**Supplied entries:**
——————

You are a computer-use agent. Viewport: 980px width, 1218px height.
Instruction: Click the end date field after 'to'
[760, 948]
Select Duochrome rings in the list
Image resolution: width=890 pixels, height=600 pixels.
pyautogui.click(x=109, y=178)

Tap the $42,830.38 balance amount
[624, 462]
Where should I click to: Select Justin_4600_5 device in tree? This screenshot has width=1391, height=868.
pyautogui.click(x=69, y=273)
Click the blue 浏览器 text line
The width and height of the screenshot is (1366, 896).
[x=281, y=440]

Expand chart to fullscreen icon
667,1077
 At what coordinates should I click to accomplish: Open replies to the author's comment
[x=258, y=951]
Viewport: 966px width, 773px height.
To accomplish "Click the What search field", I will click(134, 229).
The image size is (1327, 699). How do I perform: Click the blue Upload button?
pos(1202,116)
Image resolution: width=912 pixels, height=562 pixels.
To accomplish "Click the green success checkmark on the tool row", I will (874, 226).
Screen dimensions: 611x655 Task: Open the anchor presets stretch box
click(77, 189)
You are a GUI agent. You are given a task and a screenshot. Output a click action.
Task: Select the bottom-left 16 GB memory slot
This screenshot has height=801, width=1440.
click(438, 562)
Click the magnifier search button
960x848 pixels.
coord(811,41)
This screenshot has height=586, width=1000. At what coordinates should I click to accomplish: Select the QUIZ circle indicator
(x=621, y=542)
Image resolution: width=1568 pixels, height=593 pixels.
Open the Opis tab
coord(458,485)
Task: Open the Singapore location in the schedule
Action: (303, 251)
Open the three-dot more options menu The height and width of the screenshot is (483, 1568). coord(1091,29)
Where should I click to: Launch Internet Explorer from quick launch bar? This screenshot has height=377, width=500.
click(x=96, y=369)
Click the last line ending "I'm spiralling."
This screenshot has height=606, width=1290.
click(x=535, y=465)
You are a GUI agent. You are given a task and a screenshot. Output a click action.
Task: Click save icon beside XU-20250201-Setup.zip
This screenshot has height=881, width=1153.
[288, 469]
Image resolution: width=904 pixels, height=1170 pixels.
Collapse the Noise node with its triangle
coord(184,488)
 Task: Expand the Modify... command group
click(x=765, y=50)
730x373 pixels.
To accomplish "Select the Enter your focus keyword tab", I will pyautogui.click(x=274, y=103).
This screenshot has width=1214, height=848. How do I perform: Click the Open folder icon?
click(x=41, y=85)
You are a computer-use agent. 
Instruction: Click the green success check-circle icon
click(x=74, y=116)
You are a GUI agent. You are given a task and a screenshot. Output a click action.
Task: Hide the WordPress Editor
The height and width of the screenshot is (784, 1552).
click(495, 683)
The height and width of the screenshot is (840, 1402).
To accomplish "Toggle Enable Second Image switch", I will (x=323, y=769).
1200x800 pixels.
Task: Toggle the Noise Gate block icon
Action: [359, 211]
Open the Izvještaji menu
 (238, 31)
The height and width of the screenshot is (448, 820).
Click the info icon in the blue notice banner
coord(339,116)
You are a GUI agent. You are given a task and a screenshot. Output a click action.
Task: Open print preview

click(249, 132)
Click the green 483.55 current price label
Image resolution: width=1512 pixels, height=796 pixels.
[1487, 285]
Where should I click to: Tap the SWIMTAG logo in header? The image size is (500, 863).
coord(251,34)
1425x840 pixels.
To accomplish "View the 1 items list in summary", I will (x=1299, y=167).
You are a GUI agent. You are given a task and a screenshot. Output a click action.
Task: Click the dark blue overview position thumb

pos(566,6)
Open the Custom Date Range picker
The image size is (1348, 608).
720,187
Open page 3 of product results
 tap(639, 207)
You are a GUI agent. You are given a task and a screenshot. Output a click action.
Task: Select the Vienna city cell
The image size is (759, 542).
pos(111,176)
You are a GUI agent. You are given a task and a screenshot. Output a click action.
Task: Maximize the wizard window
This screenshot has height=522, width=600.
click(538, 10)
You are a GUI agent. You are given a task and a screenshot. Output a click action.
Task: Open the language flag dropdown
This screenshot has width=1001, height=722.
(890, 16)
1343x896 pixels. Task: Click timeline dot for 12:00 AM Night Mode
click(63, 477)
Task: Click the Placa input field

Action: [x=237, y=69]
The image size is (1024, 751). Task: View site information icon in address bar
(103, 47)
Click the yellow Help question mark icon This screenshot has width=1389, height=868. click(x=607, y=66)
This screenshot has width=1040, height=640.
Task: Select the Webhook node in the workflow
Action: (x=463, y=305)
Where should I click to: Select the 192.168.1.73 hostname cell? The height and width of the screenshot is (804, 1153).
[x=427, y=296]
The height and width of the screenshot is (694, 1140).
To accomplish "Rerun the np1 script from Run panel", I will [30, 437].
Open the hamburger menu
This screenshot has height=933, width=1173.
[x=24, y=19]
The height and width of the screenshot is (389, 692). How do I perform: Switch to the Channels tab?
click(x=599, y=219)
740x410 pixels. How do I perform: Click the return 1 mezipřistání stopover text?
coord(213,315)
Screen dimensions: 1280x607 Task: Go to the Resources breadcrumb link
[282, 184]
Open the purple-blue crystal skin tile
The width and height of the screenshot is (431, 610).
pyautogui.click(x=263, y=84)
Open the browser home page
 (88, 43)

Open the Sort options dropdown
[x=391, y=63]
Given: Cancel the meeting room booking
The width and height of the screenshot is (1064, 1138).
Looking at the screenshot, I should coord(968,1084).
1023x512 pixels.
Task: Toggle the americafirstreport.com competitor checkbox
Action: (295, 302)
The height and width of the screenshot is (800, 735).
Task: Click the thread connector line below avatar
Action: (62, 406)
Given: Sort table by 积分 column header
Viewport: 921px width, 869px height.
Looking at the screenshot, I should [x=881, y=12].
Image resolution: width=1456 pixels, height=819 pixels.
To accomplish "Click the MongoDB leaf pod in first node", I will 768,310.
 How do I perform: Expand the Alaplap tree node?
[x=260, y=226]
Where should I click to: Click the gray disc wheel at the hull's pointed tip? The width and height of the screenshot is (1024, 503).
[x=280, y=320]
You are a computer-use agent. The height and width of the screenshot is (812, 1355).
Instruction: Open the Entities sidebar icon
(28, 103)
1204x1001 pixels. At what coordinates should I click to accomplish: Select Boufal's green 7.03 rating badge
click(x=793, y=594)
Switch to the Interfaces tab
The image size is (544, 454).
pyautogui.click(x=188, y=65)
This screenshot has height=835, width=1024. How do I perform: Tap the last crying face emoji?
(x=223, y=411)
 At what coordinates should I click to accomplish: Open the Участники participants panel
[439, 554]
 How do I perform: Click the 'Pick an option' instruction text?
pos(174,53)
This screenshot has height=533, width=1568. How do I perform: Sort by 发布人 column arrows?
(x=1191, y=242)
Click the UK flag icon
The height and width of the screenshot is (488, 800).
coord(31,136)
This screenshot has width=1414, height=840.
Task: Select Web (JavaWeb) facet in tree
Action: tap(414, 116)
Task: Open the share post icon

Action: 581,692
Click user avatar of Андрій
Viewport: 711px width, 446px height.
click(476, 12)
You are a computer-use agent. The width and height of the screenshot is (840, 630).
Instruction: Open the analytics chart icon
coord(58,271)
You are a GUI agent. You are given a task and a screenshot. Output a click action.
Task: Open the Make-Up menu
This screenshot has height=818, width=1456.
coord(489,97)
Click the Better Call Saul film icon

——————

**Written instruction:** Count how many of the lines above contain the string "circle", treating uppercase and lowercase as different. Reply with the number only.

**Written solution:** 2